ソウが車を駐めている青空駐車場は、メイン通りからひとつ外れた裏通りにあった。

私たちは、土がむき出しになった地面を足早に駆けて車へ向かった。

ぬかるみに足をとられる度に靴やズボンの裾に泥が飛び散ったけれど、ソウはそんなことはお構いなしといった感じで。

「早く!」

私の肩を抱いたままレンタカーの助手席側へ回り込み、ドアを開けてくれた。

「でも……車が汚れるよ?」

「車は後で掃除すればいいから。
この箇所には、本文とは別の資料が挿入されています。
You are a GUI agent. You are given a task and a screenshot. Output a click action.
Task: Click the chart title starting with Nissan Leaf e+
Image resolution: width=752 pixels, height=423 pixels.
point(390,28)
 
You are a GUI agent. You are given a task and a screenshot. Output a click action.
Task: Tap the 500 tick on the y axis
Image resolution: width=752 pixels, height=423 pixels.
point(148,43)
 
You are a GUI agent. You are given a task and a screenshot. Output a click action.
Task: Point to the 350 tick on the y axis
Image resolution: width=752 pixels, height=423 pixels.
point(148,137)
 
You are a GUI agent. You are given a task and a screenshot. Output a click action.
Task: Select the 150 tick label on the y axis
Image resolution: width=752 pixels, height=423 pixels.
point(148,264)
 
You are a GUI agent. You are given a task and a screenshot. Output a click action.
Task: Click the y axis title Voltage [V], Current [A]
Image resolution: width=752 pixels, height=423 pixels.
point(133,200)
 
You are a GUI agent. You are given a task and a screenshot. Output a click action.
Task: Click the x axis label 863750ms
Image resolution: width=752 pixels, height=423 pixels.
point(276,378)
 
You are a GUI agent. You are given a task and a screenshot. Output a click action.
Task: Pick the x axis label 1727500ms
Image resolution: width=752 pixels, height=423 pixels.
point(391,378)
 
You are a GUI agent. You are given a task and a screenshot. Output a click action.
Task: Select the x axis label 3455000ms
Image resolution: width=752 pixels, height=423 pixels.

ミナさんに風邪ひかれるほうが大変だよ」

ソウに強引に押し込まれ、私は濡れた体を助手席へと滑り込ませた。


あ……。

シートに腰掛けた途端、私は小さな違和感を感じた。

その理由は──シートの位置。

座ったときの視界が、ほんの少しだけど、昨日とは違っていた。


昨日よりも若干後ろに下げられた助手席に座り、雨に濡れながら運転席側へ回るソウの姿をずっと目で追いかけながら、私は1人で納得した。


……彼女が、ここに座ったんだ。


蒼太を見失った、こんなときだっていうのに──。

私は、自分でも驚くくらい冷静に、このシートに座ってリラックスする彼女の姿を思い浮かべていた。